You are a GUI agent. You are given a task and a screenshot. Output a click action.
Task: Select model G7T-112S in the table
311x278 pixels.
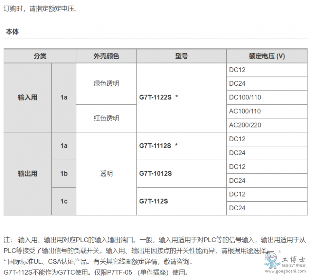pos(153,201)
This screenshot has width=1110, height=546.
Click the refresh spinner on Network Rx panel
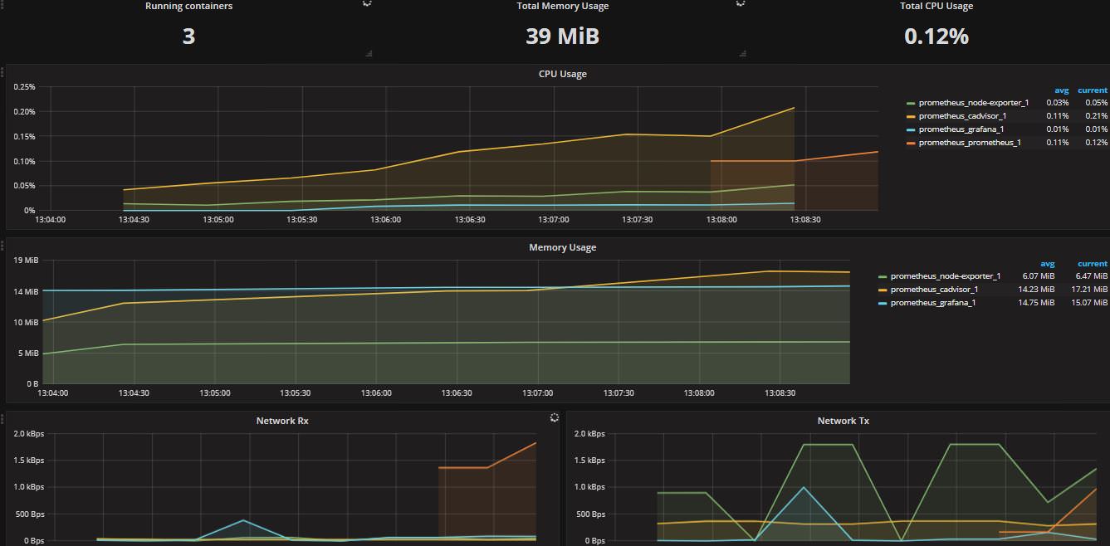pos(554,417)
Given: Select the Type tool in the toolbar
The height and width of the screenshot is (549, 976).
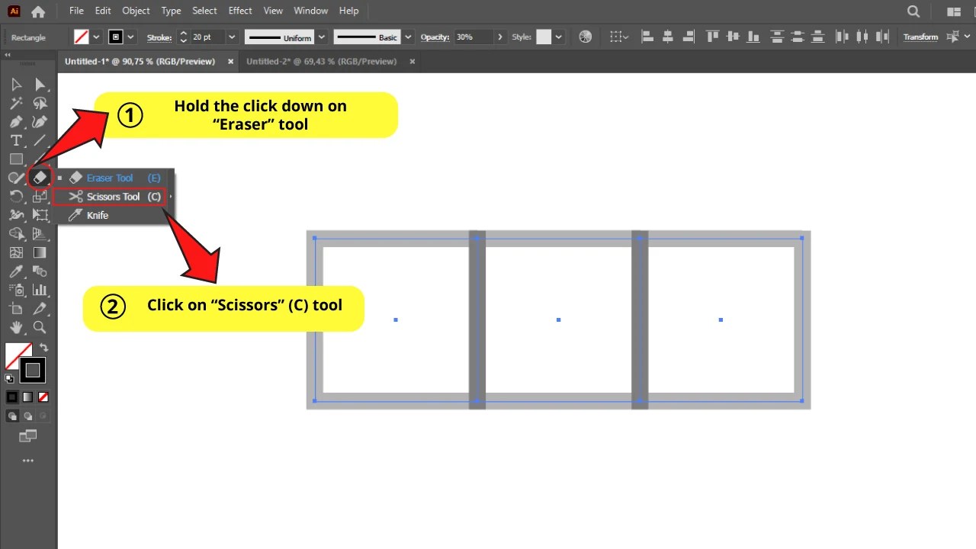Looking at the screenshot, I should tap(16, 140).
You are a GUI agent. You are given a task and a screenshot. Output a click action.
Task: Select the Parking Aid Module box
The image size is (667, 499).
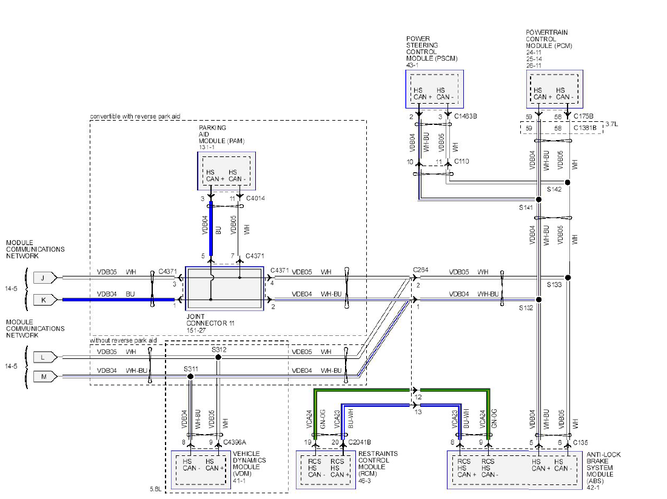pyautogui.click(x=226, y=171)
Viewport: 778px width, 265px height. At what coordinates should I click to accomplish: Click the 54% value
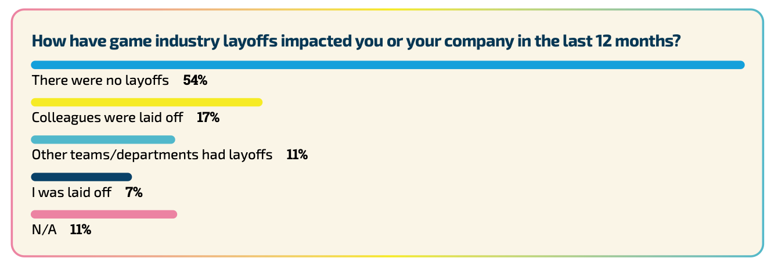pyautogui.click(x=195, y=81)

□ □ □ □ □

Your objective :: Print exactly the lines between the line containing "Task: Select the Parking Aid Module box" and the last line of the entries above, including both, and nothing besides; skip the pictures.

Expected answer ::
Task: Select the Parking Aid Module box
The image size is (667, 499).
pyautogui.click(x=226, y=171)
Viewport: 778px width, 265px height. At what coordinates should I click to accomplish: Click the 54% value
pyautogui.click(x=195, y=81)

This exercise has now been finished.